# Aim:
What results from copying, word for word, the lines from the one with "This screenshot has" to the one with "center [564, 601].", omitting the pictures?

# Data to use:

——————

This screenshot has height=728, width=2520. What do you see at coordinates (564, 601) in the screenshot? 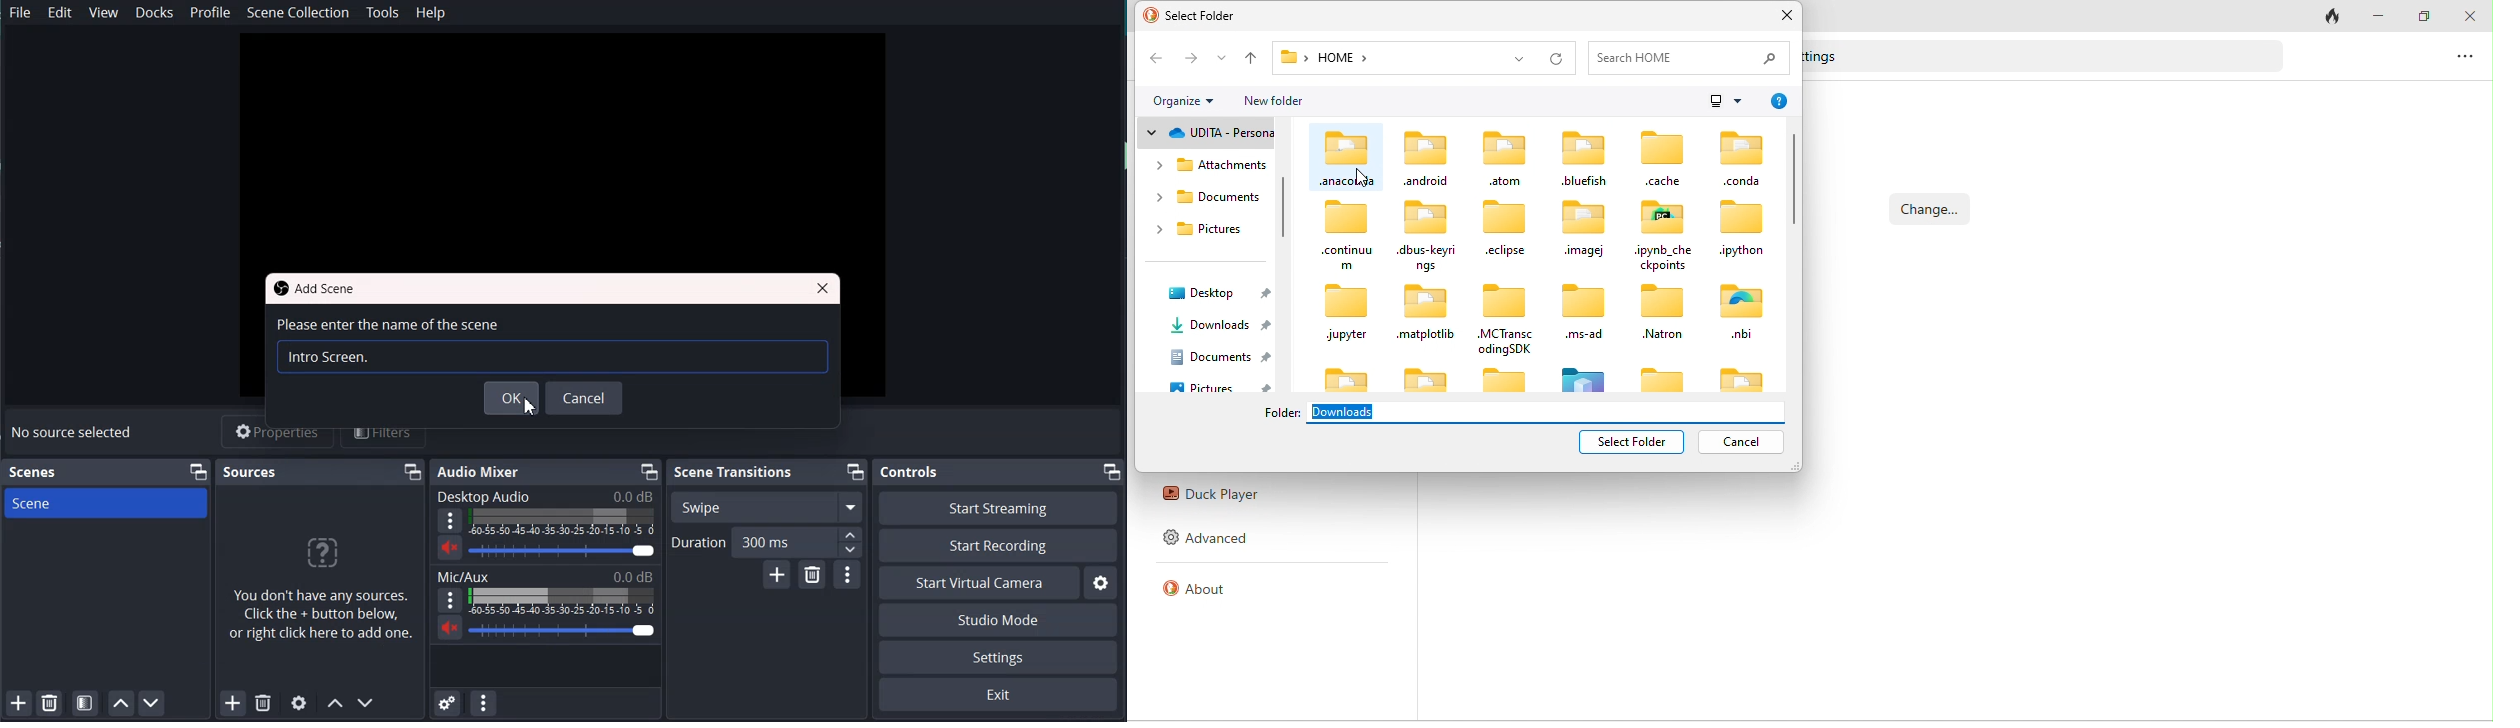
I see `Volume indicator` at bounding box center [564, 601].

——————

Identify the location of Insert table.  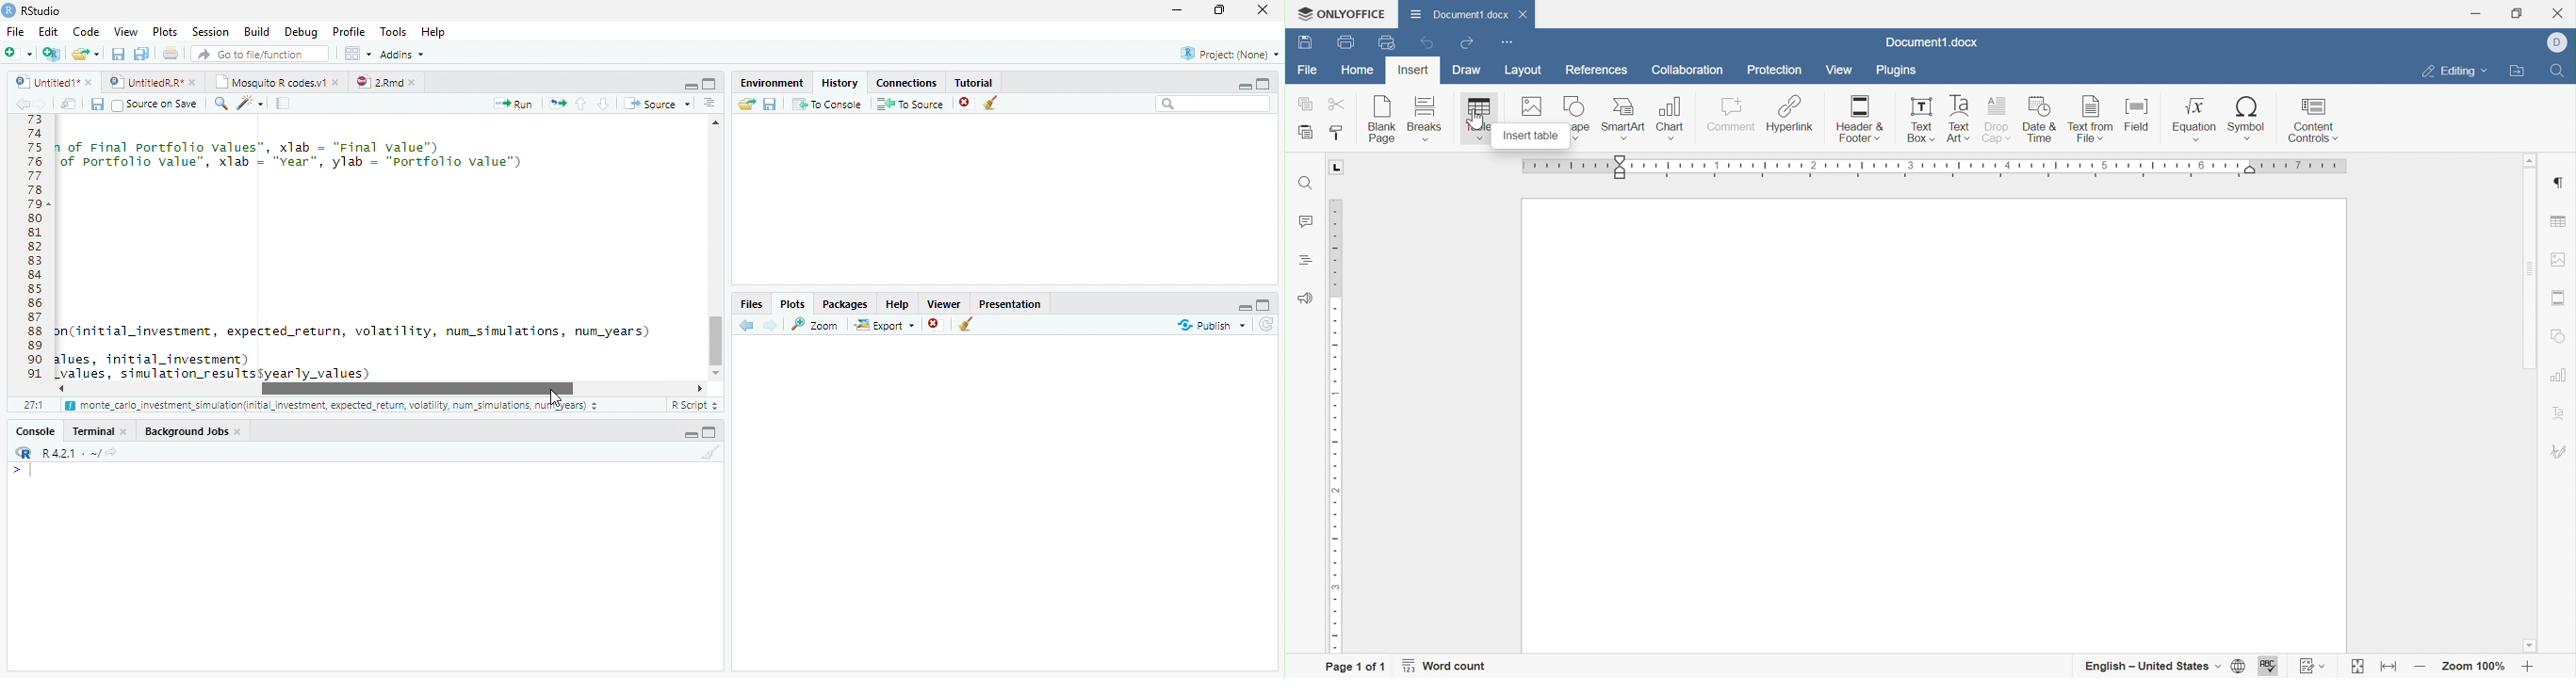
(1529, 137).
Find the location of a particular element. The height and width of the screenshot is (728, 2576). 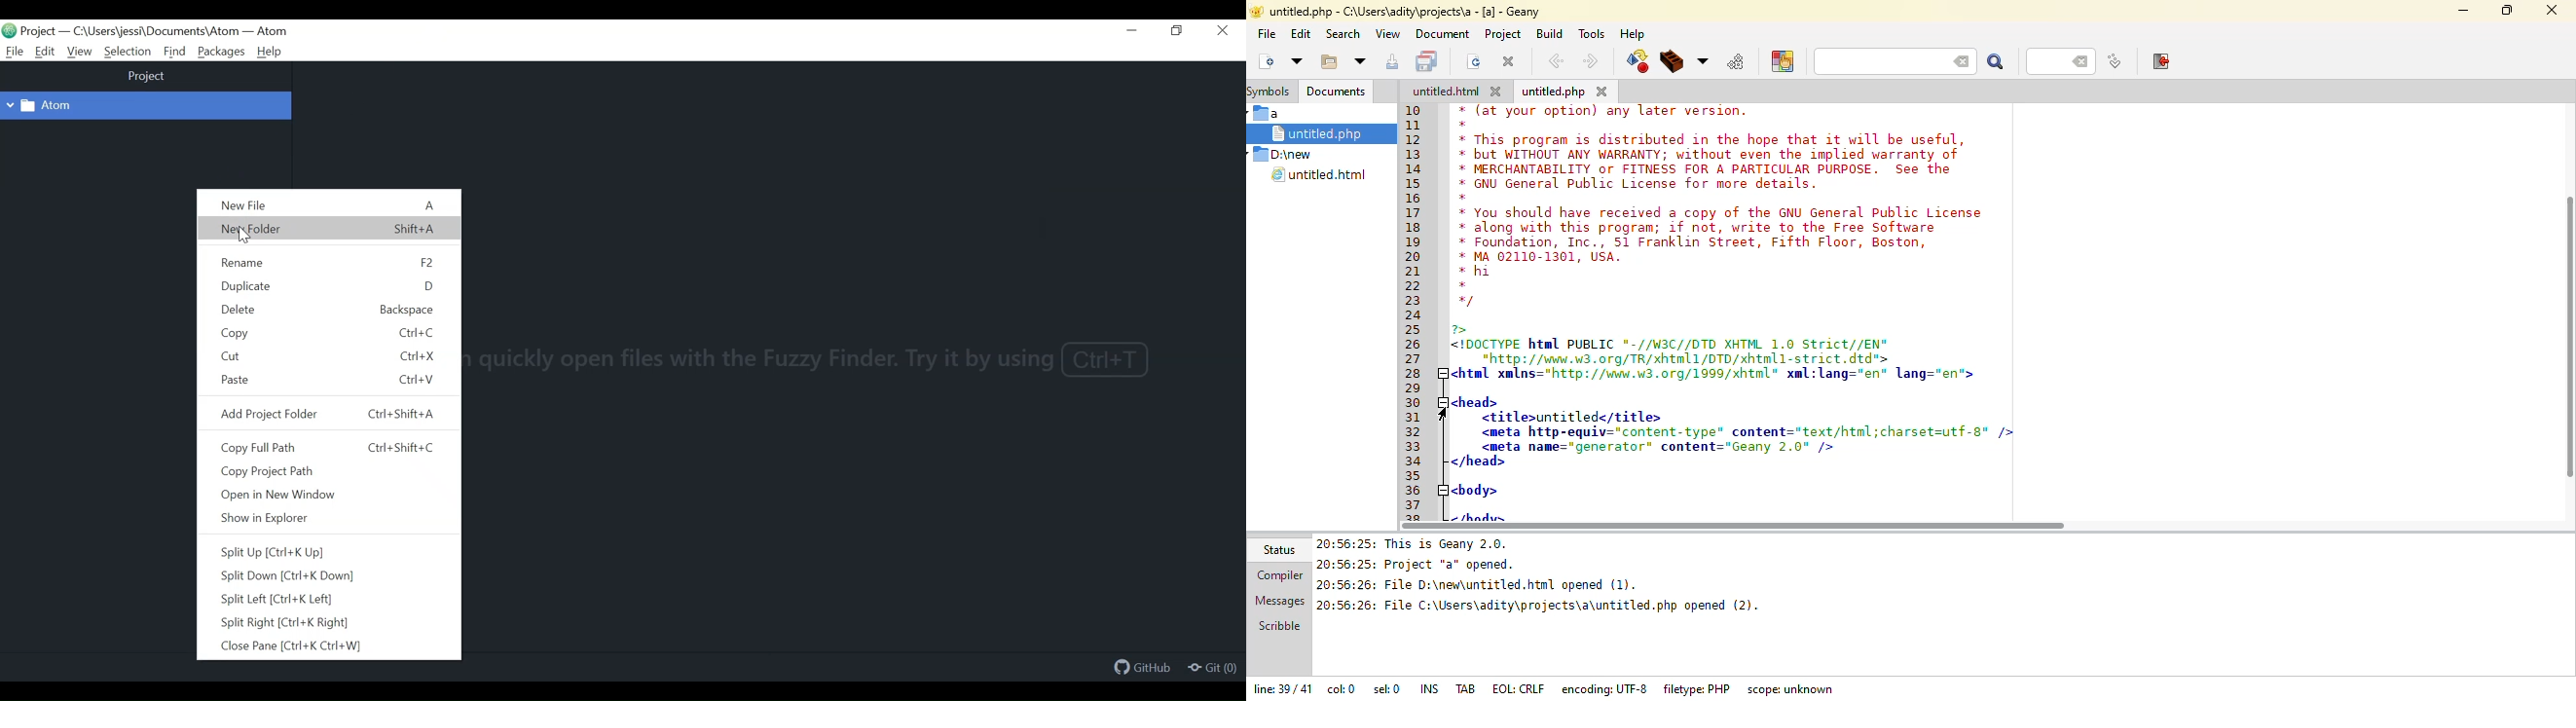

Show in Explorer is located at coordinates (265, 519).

——————

# Result for this exercise:
This screenshot has height=728, width=2520. What do you see at coordinates (564, 601) in the screenshot? 
I see `Volume indicator` at bounding box center [564, 601].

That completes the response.